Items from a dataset
•••

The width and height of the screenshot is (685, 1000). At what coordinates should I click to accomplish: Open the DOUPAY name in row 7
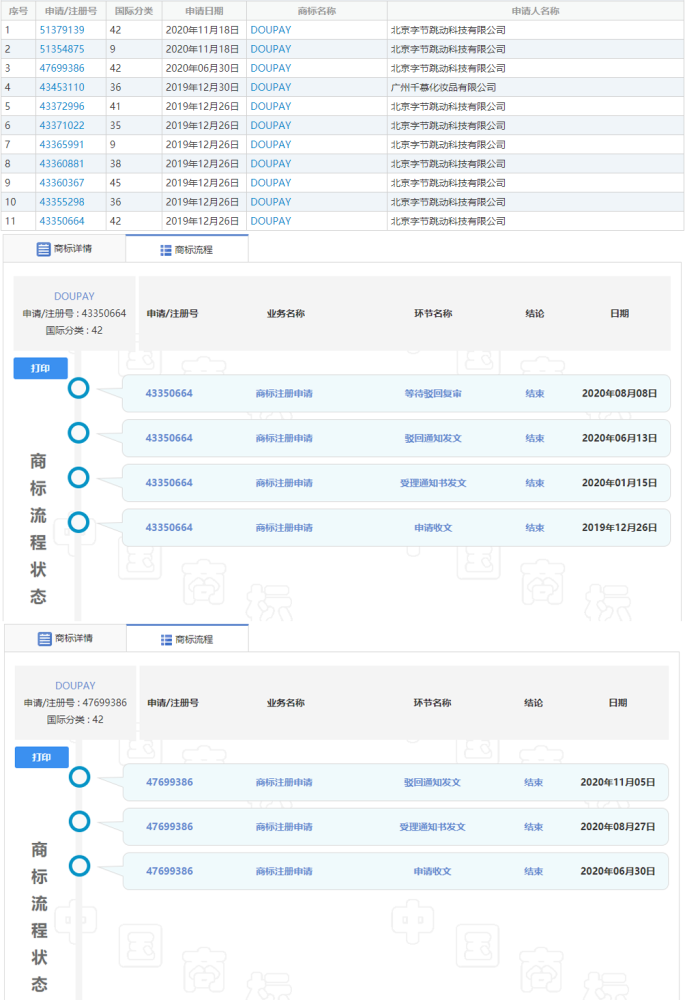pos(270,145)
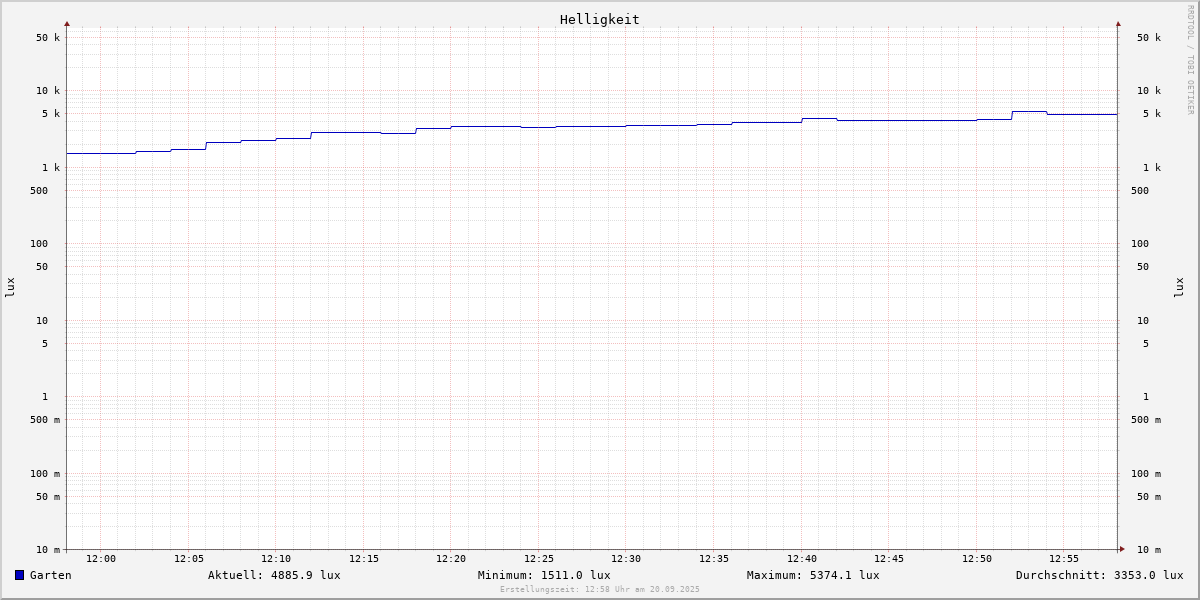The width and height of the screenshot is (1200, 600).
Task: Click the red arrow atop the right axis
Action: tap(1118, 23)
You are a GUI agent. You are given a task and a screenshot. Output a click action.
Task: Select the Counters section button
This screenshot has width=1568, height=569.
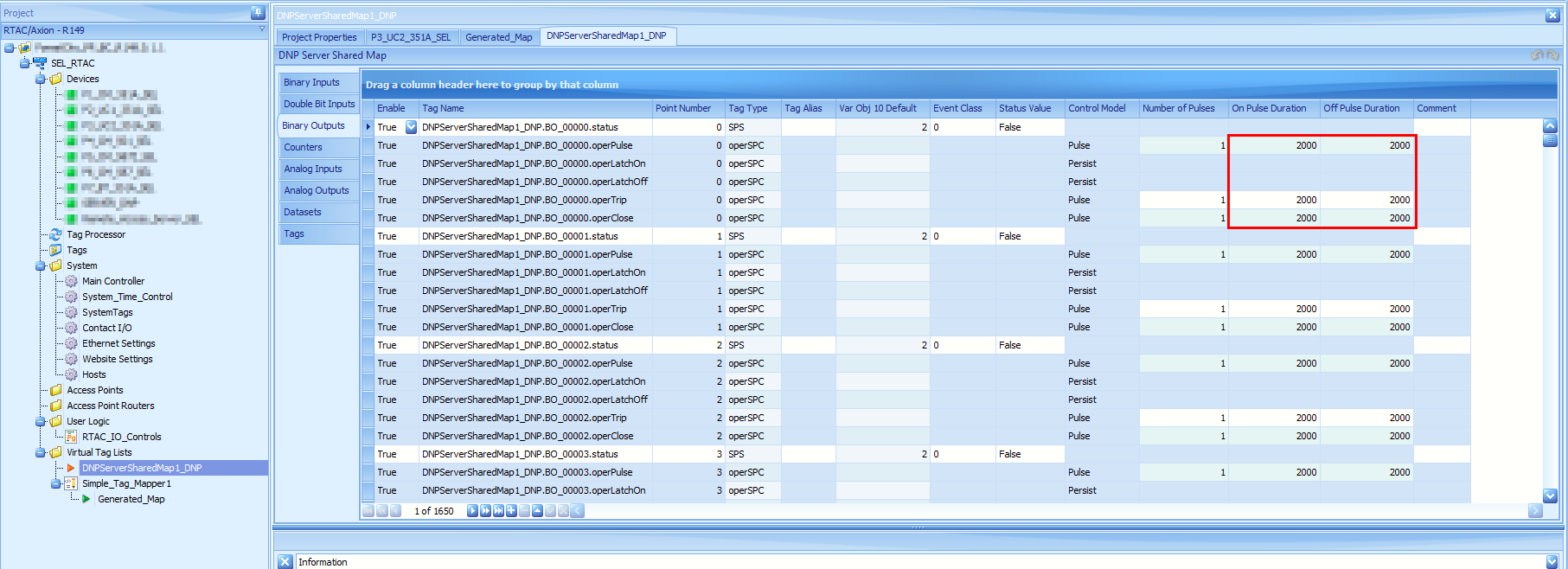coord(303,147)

•••

▶ [TASK DETAILS] Write out the lines from the line with "Task: Select the Counters section button" through the end of the records exactly; do not include pictures or any other lines.

▶ [RESPONSE FOR THIS EXERCISE]
Task: Select the Counters section button
This screenshot has width=1568, height=569.
coord(303,147)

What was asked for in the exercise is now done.